- Source excerpt:
CPC G06F 16/9024 (2019.01) [G06F 16/284 (2019.01); G06N 20/00 (2019.01)] | 20 Claims |
1. A method for generating a unified knowledge graph, comprising:
receiving entity data from a data source comprising a plurality of nodes;
forming a plurality of type-specific groups of nodes based on the received entity data;
for each respective type-specific group of nodes of the plurality of type-specific groups of nodes:
disambiguating the nodes within the respective type-specific group of nodes to identify one or more sets of related nodes representing a single entity within the respective type-specific group of nodes, wherein disambiguating the nodes comprises:
determining a blocked data set from the entity data in the respective type-specific group of nodes based on one or more blocking parameters common to each member of the blocked data set and not associated with members of the respective type-specific group of nodes that are not included in the blocked data set; and
refining the blocked data set based on a machine learning model trained to identify similar entities in the blocked data set;
creating a master node representing the single entity for every set of related nodes of the one or more sets of related nodes;
creating entity relationships between the master node for each respective set of related nodes and each of the nodes in the respective set of related nodes; and
exporting the master node for every set of related nodes of the one or more sets of related nodes, the entity relationships, and the nodes within the respective type-specific group of nodes to a type-specific subgraph; and
forming a unified knowledge graph based on a plurality of type-specific subgraphs, wherein,
the unified knowledge graph is a queryable graph database and comprises only master nodes associated with each set of related nodes in each type-specific subgraph, and
a number of nodes in the unified knowledge graph is less than a sum of the number of nodes in each type-specific subgraph.
|

- Stated goal 1:
Answer these questions using the knowledge graph claim:
(a) What is the machine learning model trained to identify?
(b) What does each master node represent?
(c) How does the number of nodes in the unified knowledge graph compare with the nodes in the type-specific subgraphs?
- Stated goal 2: Duplicate every row under Records below line for line, leaving the pictures out.

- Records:
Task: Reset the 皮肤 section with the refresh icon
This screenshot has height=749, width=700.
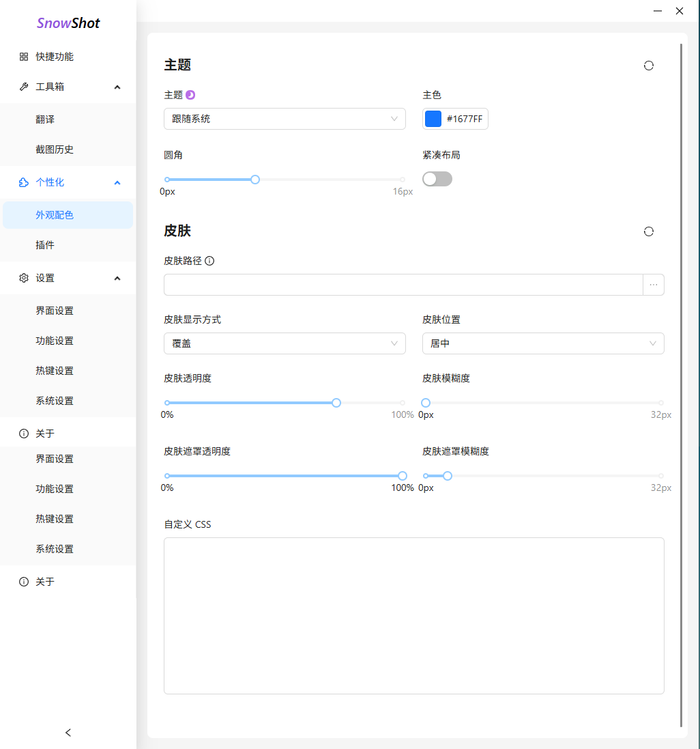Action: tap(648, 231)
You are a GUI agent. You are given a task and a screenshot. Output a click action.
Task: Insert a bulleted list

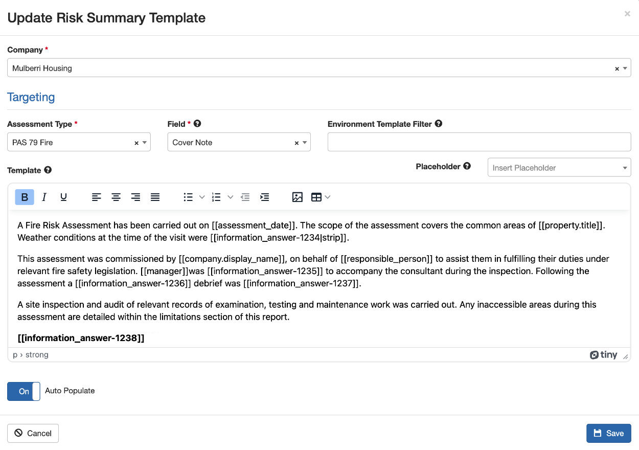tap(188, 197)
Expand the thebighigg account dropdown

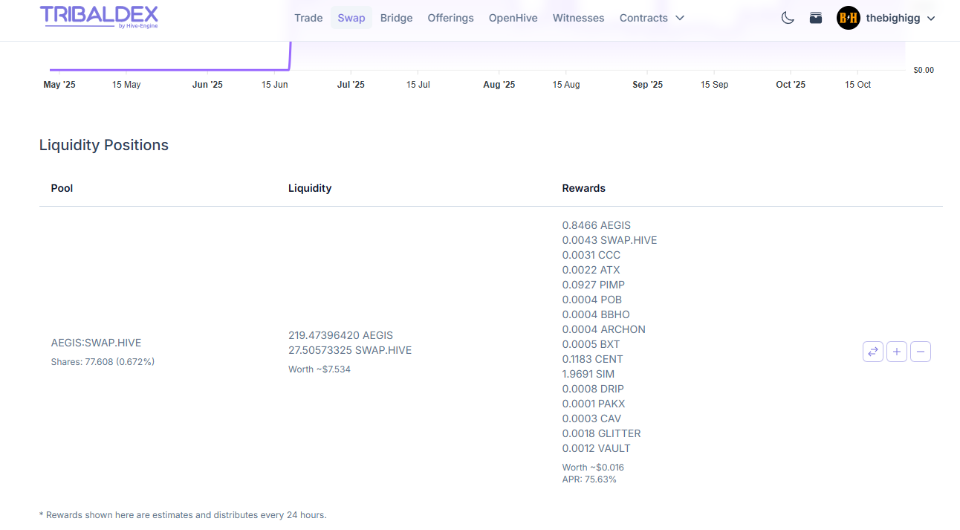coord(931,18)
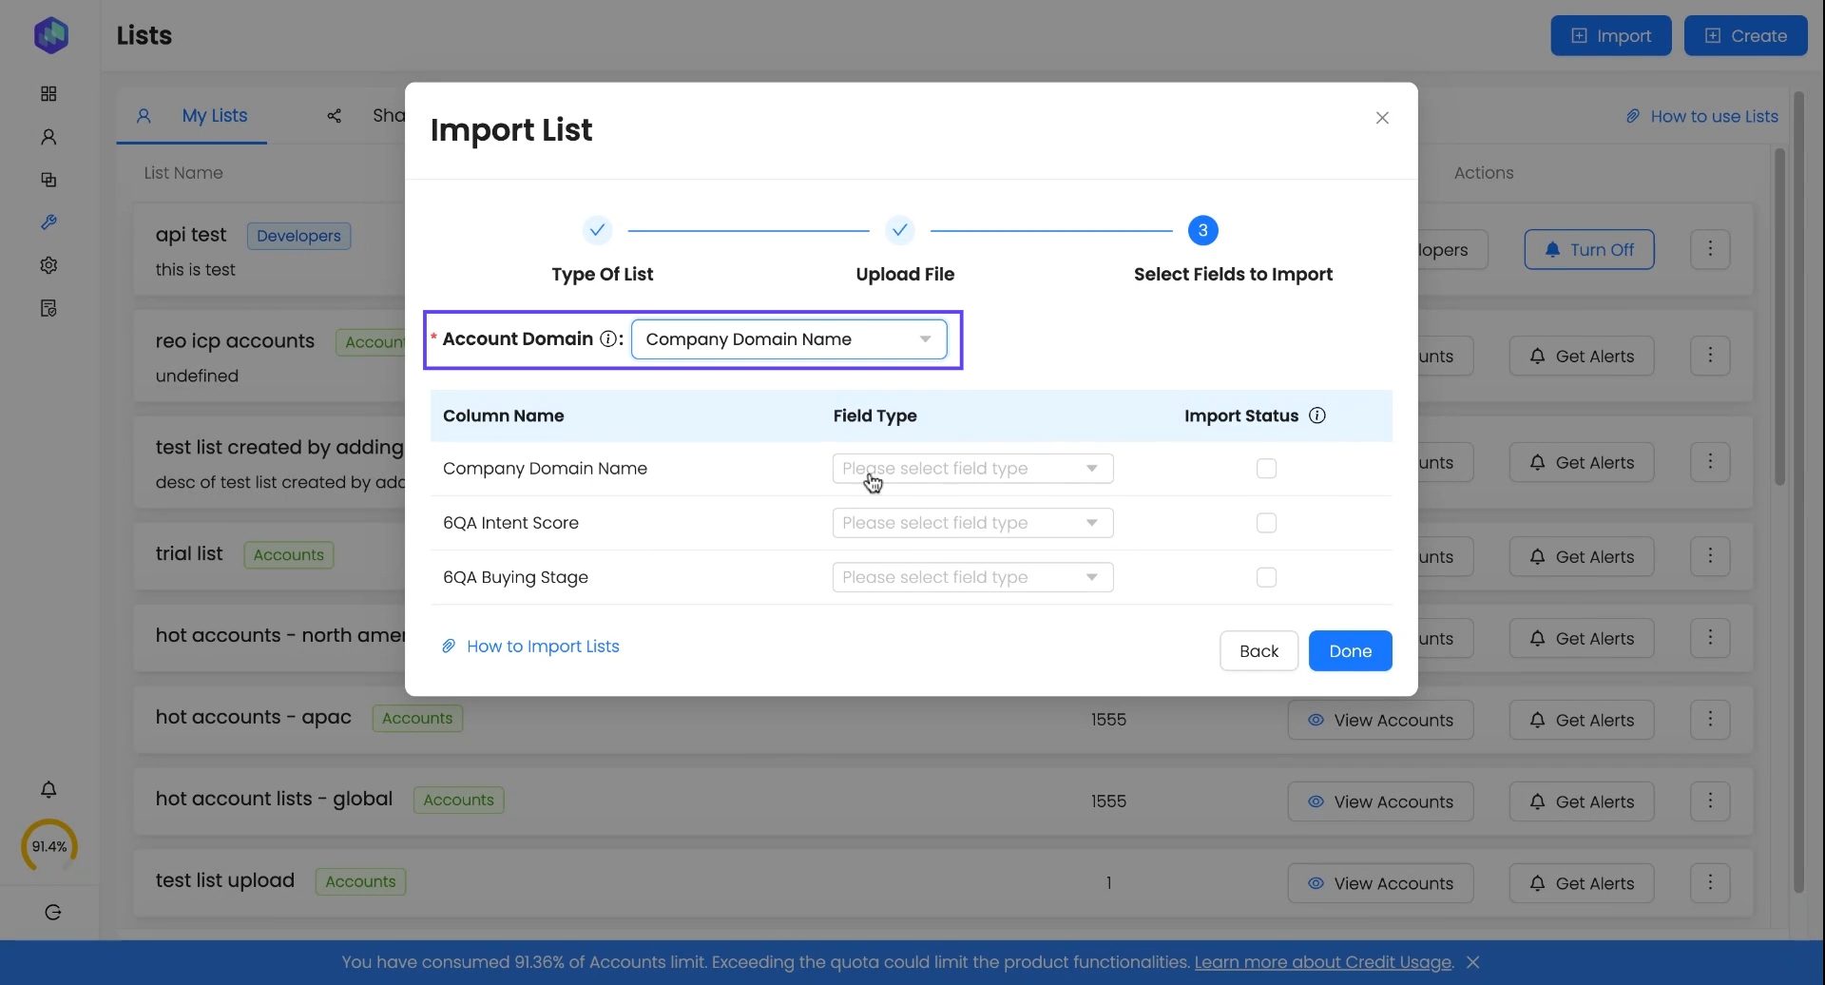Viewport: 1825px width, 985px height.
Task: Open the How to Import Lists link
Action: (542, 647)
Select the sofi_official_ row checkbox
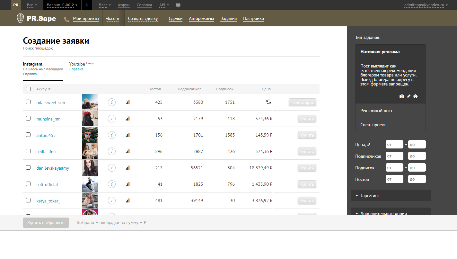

- Complete response 1:
(a) Similar entities in the blocked data set.
(b) The single entity for a set of related nodes.
(c) It is less than the sum of the number of nodes in each type-specific subgraph.

- Complete response 2:
Task: Reset the 皮肤 section with the refresh icon
This screenshot has height=749, width=700.
Action: tap(648, 231)
You are a GUI agent. You are given a task and a screenshot. Output a click action.
Task: Insert a bulleted list

tap(188, 197)
Expand the thebighigg account dropdown

coord(931,18)
Viewport: 1825px width, 985px height.
Task: Open the How to Import Lists link
Action: (542, 647)
Select the sofi_official_ row checkbox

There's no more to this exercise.